By Mark Brown, Wired UK
How does an insect keep its bearings while migrating for thousands of miles? "If you go out in a field, lie on your back and look up at the sky, that's pretty much what an insect sees," says Michael Dickinson, a biology professor at University of Washington, in a press release.
Tiny animals like monarch butterflies and locusts maintain a constant heading while migrating across entire continents, while bees and ants always find their way hundreds of meters back to the nest without a problem.
Realizing that insects must have some type of internal compass, Dickinson and Peter Weir, a doctoral student at the California Institute of Technology, decided to test how insects orient themselves by tethering fruit flies to metal pins, and suspending them in a magnetic field.
This allows the flies to move and rotate naturally while being held in place. The fruit flies (Drosophila melanogaster) were taken to an arena atop a building that's taller than visual landmarks like treetops. Digital cameras tracked the insect's flight headings.
During the hour before and the hour after sunset, the headings of these flies – relative to the position of the arena – were recorded for 12 minutes. The entire arena was rotated 90 degrees every three minutes, to see what the flies did.
Under natural light, some of the flies compensated for the rotations and maintained a consistent heading. But when the arena was covered with a circular polarizing filter – which eliminates the natural light patterns of the Sun – the flies did not shift their heading significantly in response to arena rotations.

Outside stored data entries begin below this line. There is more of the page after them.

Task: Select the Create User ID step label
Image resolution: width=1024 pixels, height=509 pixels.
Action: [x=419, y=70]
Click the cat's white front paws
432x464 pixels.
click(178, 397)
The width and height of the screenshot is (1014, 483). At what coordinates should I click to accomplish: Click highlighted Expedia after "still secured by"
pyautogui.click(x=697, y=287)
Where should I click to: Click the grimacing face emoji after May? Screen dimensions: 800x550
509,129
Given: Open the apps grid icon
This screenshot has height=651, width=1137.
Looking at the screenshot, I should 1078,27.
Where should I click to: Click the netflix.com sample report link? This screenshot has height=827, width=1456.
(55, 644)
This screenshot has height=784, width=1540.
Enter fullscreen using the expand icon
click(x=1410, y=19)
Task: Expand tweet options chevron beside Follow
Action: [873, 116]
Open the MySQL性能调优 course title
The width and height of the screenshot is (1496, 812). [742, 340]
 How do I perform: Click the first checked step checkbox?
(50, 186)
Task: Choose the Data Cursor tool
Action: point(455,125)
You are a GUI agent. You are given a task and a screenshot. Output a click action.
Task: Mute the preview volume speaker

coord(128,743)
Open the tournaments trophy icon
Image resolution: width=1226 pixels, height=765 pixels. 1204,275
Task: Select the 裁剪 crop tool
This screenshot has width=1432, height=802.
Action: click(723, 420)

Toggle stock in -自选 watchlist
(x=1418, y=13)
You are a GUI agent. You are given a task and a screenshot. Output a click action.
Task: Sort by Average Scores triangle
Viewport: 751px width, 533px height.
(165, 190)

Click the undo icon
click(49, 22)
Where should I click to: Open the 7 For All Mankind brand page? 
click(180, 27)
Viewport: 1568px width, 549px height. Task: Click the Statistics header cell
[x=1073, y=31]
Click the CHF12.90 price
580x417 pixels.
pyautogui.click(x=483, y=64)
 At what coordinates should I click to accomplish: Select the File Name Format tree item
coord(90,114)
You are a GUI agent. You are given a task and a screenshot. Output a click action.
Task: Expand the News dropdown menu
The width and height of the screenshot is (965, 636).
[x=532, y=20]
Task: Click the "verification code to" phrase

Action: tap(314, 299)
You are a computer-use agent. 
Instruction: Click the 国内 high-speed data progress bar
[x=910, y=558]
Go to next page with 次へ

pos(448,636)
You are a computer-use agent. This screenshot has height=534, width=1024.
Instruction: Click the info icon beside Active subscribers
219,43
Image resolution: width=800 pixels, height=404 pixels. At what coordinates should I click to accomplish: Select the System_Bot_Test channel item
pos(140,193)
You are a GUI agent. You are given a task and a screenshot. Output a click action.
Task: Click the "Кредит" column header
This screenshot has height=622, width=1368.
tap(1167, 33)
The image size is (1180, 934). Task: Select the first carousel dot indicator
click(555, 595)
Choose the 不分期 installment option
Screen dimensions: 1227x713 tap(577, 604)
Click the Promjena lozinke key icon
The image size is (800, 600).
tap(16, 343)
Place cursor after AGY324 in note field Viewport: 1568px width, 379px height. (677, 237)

This indicates that the fruit fly has the ability to coordinate its compound eye and brain functions for navigation by using the using light polarization patterns of natural sunlight. Other insects with similar eyes and similar flight patterns likely have the same capability.
Next up, the team wants to determine why the flies select a particular heading. "A lot of our research is focusing on how the fruit fly brain is multitasking in space and time to achieve remarkable effects," Dickinson said in the release. Fruit flies have just 300,000 neurons in their brain, while the average adult human has 100,000,000,000.